Archaeologists accept that the Southern Circle is connected to Stonehenge -- first by the avenue that links it to the Avon, then along the river until it met with a timber circle on its northern bank, near Amesbury. This circle is known as the 'West Amesbury Henge.'
90. This ground-plan view of Durrington Walls' Southern Circle of timber, produced on CAD, is as good as I can make it. Note how the solstice axis, central to the Avenue and large exit posts, causes it to slice through the axes of all three eggs.
Note eggs have direction! The sharp end points the way!
Durrington's eggs point toward the setting summer solstice, not winter!
Posthole 139 was cut into when the massive exit post next to it was erected. Post 139 was, therefore, the older of the two.
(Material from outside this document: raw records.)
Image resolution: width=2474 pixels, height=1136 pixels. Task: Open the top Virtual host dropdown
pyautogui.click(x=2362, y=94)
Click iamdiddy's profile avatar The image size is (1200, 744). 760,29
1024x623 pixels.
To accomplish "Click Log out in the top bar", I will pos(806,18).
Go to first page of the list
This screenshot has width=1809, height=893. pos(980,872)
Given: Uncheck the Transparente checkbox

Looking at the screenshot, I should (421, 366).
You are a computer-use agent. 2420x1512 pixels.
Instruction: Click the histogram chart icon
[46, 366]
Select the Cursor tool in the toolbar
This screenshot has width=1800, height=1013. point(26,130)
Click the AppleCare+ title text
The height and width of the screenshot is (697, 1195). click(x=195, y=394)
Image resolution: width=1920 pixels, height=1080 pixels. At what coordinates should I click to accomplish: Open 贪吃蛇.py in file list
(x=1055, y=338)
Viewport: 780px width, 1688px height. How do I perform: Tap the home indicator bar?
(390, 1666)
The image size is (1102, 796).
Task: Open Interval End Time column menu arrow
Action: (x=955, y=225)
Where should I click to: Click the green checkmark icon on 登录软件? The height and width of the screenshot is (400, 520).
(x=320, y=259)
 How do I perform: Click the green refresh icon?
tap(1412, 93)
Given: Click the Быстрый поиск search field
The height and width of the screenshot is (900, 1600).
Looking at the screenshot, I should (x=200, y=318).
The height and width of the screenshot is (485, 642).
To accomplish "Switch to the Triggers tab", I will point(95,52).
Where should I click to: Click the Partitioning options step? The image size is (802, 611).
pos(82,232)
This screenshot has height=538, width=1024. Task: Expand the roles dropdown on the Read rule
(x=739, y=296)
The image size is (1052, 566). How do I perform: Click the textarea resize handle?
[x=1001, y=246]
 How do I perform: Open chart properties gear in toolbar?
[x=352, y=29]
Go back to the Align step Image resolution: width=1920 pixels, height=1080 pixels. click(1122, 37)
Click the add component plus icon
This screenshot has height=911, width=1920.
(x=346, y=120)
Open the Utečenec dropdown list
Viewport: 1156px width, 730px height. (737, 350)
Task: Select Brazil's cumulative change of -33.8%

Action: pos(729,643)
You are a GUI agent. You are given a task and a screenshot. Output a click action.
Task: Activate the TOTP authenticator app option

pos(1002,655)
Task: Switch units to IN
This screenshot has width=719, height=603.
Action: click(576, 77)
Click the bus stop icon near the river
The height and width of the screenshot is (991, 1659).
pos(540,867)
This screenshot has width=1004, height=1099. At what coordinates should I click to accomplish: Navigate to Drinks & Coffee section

A beaker sherd was found buried in the posthole of 139. So, once again, we are reminded of archaeological resistance to the very idea that beaker folk might have designed Stonehenge when Wainwright suggested that this sherd probably fell into 139's hole when the post had rotted away.
91. Durrington Walls, Southern Circle of Timber, Outer Ring A.
We can be sure of the Southern Circle's Ring A geometry for being composed of three circles, its design so similar to its neighbour, Woodhenge.
Also, the 35.9875 blend radius was considered exactly 36 Megalithic Yards, foretelling the size of Stonehenge.
92. Durrington Walls' Southern Circle consists of at least three eggs, all pointing northwest but with slightly different angles.
The setting summer solstice sun is far more potent for its altitude of four degrees above Durrington Walls' western bank and, in line with the Avenue, cuts right through these eggs.